KatG: The sf/f genre publishers in the U.S. don't necessarily have an interest in foreign fantasy that has no clear appeal to the genres' core fan audience.

As I have found out, alas. But don’t you think there are enough people now who’ve overcome their hang-ups about genre fiction to actually try speculative fiction from elsewhere? I know my work would never sell enough in the US to compete with the really big boys, but I do know a number of Americans who’ve read my work and claimed to have liked it. Of course, I have to say they were saying that to ME…

We have no literary magazine culture here, alas. While there are many, many people who read books in English, they usually, and logically, choose to spend their money on world lit, not Indian lit. Which makes sense because most of Indian literature in English is addressed to the reader, and the marketplace, outside the country.

KatG: If Indian writers' work is exported to the U.S. and reprinted by sf/f genre publishers, then India will be seen as having a genre market and that may result in a small group of genre publishers in India too.

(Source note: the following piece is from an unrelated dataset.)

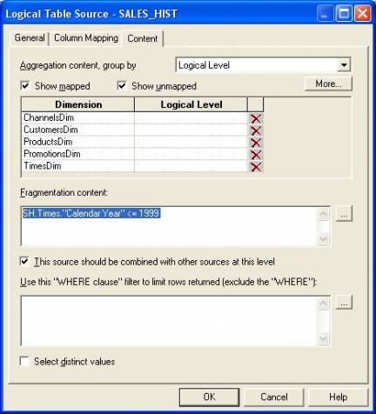Select the Logical Level cell for ProductsDim

191,142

Highly unlikely, alas. Small publishers in India have it really tough, and simply don’t have the resources to try anything like genre. Or so they say. The market in Indian writing in English exists overseas – in India, writers like me are just fighting for scraps. And if you’re a writer in India, it just makes infinitely more sense to try your hand at mainstream writing if you’re looking to make anything approaching a living from it

And Prohasta, I do NOT write fan fic !!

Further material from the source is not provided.